The Mother Of NYC Nightlife Is Working On A Film About Her Life

She says the film is a look at "the world behind the woman."
Robin Souma

When it comes to nightlife, there really is nowhere in the world like New York City.

Few places can support and finance the lives and livelihoods of a whole community of artists working in that space -- literally, figuratively, creatively, and in many other ways that intersect with it and are encapsulated by it.

And for the better part of four decades, Swiss-born Susanne Bartsch has served as the reigning queen of this scene.

Huffington Post Queer Voices profiled Susanne Bartsch as the final installment of our 30-part series "After Dark: NYC Nightlife Today And Days Past" in 2014. Then, Bartsch reflected on her rise in the club scene after opening a small boutique in SoHo in the 1970s, her activist work for HIV/AIDS through the Love Ball and her matriarchal role for a continually-revolving door of young artists and creatives.

Now, filmmakers are looking to fund a full-feature doc about her life using the crowdsourcing platform Kickstarter.

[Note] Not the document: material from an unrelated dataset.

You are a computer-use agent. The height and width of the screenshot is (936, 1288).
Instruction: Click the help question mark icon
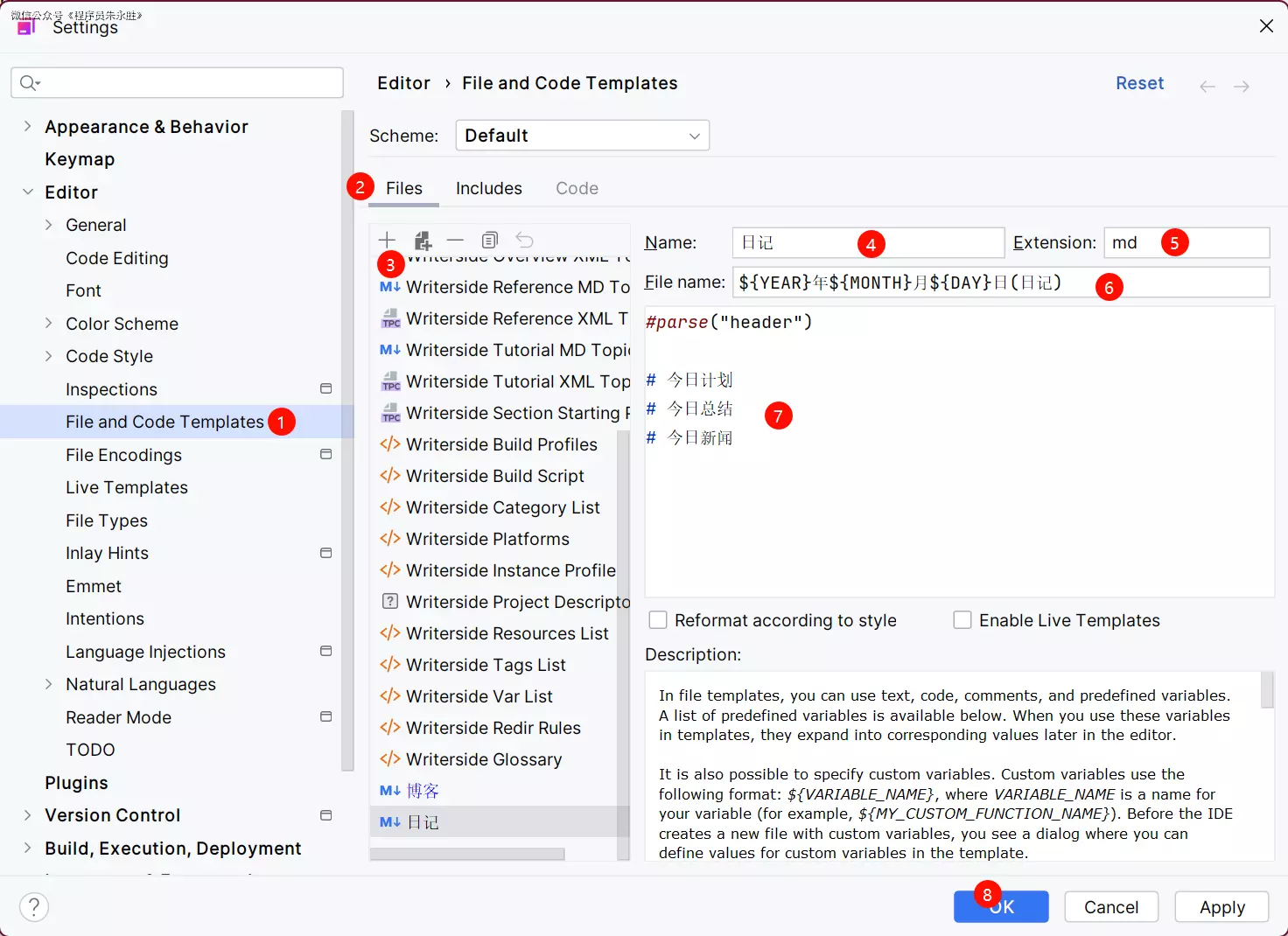[x=34, y=907]
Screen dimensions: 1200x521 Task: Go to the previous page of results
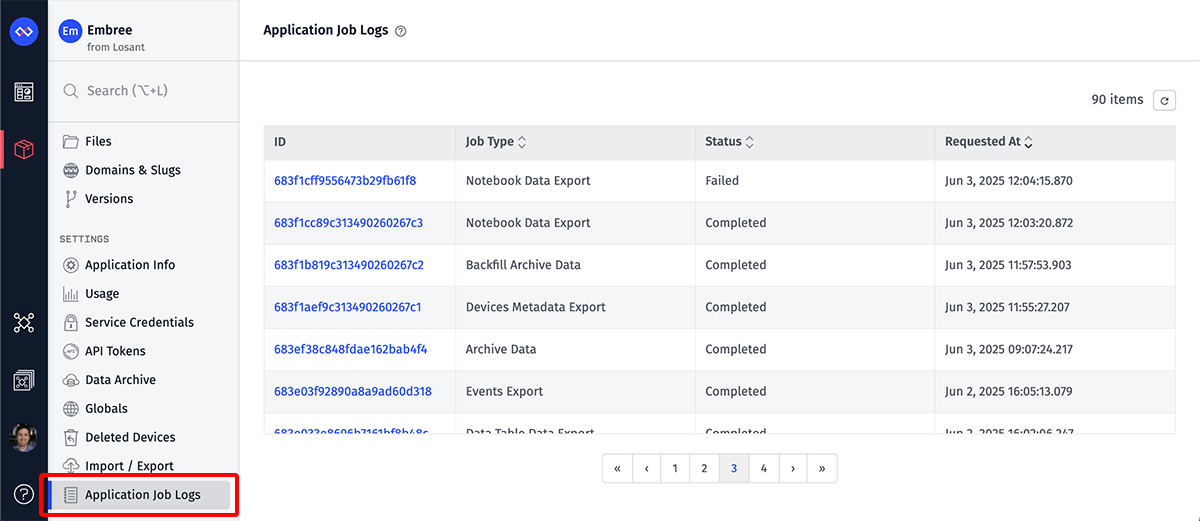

"It’s one of those magical stories, really," Bartsch told The Huffington Post. "I’m not out there planning and thinking I should have a documentary."

It all started after directing duo Anthony&Alex premiered a short fashion film at Bartsch's weekly summer party On Top -- literally on the roof of The Standard Hotel's Le Bain -- in 2015. "I really liked it," Bartsch elaborated. "It looked sort of different – Warhol now but then but not Warhol."

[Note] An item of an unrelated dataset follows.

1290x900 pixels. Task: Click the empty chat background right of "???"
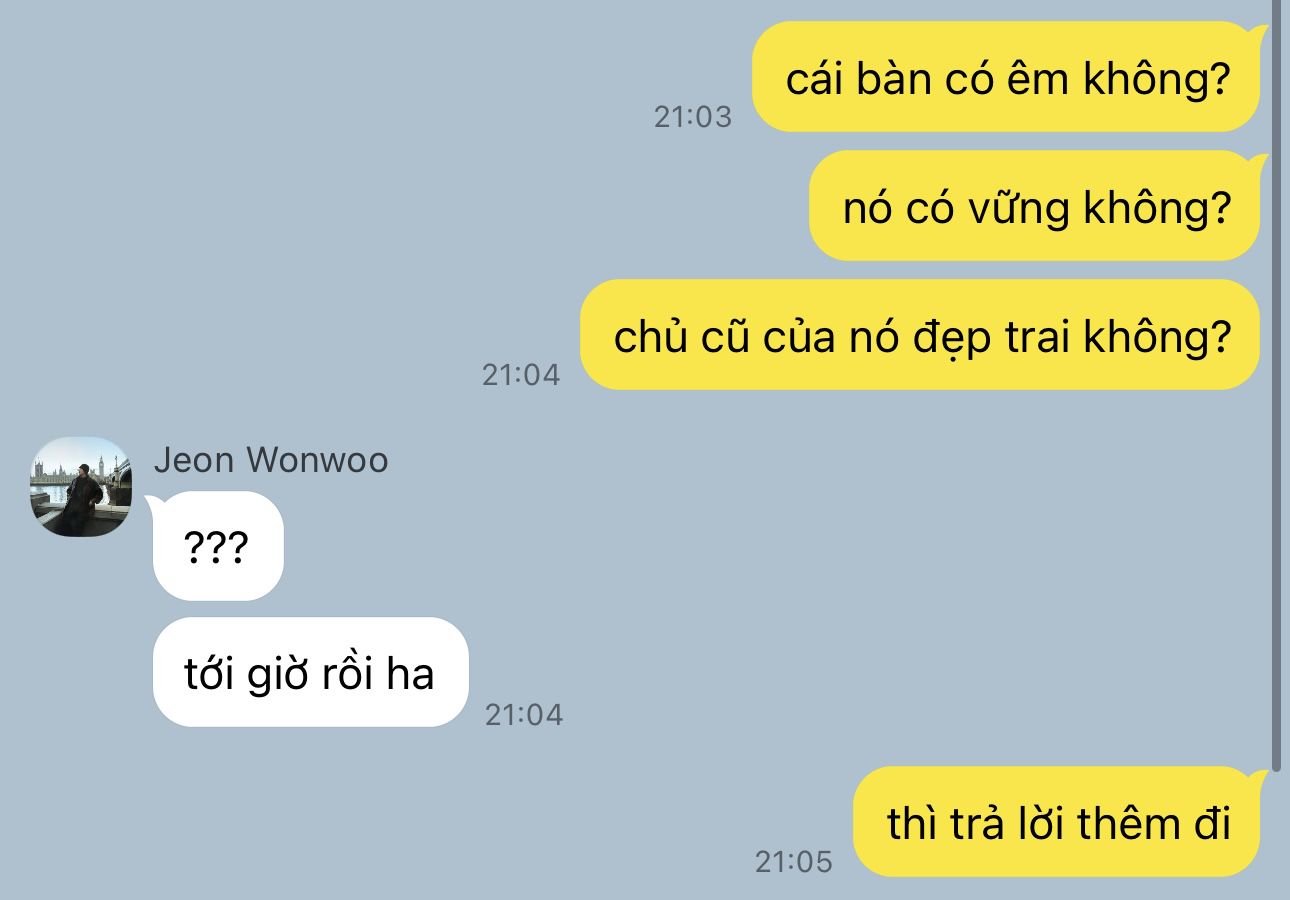point(700,546)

The short film premiered just as Bartsch was preparing to showcase decades worth of fashion and looks via an exhibit, "Fashion Underground: The World of Susanne Bartsch" at the The Museum at FIT. She invited Anthony&Alex to view the show in the hopes of documenting the experience, but their vision shifted the project into a full-length documentary about the life and legacy of Bartsch called "@Bartschland."

"After we started following her around and attending her events, we started to become aware of an art community that doesn’t get the right kind of attention at all," Anthony&Alex told The Huffington Post. "So many people who attend her events are artists whose medium is their own body and look. They’re really incredible people. Everyone is expressing themselves, and Susanne is giving them a place and platform to be seen. She's practically a museum curator, and the people who attend her events are artists using the club as a gallery. Susanne enables so many people to express and be themselves, when it feels like society as a whole tries to squash anyone that fits outside 'the norm.'”

Robin Suma

At the end of the day, in the words of Bartsch herself, "@Bartschland" is about "the world behind the woman."

"It’s a New York story as much as a story of life," Bartsch continued. "You know, I travel around the world with what I do. And the message is really about, 'what‘s the norm?' The norm is be who you want to be. Don’t be afraid of who you want to be, you can be anything you want to be. You just have to have faith in what you feel and go for it."